____ Input for this task

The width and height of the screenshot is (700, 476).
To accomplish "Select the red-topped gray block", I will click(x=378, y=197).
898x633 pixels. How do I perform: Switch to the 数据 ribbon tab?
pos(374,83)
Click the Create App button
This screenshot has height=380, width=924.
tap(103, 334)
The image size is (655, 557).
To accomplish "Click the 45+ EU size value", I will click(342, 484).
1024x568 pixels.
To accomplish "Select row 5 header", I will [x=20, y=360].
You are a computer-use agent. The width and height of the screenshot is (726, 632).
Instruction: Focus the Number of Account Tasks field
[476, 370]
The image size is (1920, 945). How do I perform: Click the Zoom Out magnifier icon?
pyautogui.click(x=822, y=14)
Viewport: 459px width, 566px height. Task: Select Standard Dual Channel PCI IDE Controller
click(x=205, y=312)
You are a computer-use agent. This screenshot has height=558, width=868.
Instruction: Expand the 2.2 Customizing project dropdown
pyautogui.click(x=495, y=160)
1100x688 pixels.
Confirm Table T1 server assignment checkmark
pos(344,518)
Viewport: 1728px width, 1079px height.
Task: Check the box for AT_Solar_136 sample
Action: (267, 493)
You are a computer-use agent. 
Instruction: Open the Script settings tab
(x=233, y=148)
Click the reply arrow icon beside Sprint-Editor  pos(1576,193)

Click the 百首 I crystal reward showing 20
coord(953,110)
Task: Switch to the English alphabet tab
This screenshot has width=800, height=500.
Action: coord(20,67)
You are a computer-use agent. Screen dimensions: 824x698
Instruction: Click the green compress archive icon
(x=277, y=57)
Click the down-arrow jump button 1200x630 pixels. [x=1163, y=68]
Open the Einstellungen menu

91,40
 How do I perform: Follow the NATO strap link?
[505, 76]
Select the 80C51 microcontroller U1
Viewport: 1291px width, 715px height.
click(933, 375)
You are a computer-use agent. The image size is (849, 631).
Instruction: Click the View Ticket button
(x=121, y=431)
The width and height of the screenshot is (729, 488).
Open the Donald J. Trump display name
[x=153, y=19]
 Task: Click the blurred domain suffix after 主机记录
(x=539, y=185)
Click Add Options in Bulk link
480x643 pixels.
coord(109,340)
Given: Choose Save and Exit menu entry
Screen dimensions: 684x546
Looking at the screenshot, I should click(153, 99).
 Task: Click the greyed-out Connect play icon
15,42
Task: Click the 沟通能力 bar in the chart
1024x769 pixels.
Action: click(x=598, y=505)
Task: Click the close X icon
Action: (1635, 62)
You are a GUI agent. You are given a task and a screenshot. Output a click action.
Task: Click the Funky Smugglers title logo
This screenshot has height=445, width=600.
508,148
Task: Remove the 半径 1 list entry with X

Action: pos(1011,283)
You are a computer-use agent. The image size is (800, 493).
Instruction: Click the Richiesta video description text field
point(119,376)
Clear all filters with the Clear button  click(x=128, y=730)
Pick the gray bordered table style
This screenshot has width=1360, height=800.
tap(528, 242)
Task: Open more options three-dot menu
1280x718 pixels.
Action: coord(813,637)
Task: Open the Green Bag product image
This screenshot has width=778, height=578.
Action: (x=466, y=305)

________

(Requirement) Starting at the line that contains "Clear all filters", print every line through the last one of the records, exactly and with nothing else.

(Solution for this problem)
Clear all filters with the Clear button  click(x=128, y=730)
Pick the gray bordered table style
This screenshot has width=1360, height=800.
tap(528, 242)
Task: Open more options three-dot menu
1280x718 pixels.
Action: coord(813,637)
Task: Open the Green Bag product image
This screenshot has width=778, height=578.
Action: (x=466, y=305)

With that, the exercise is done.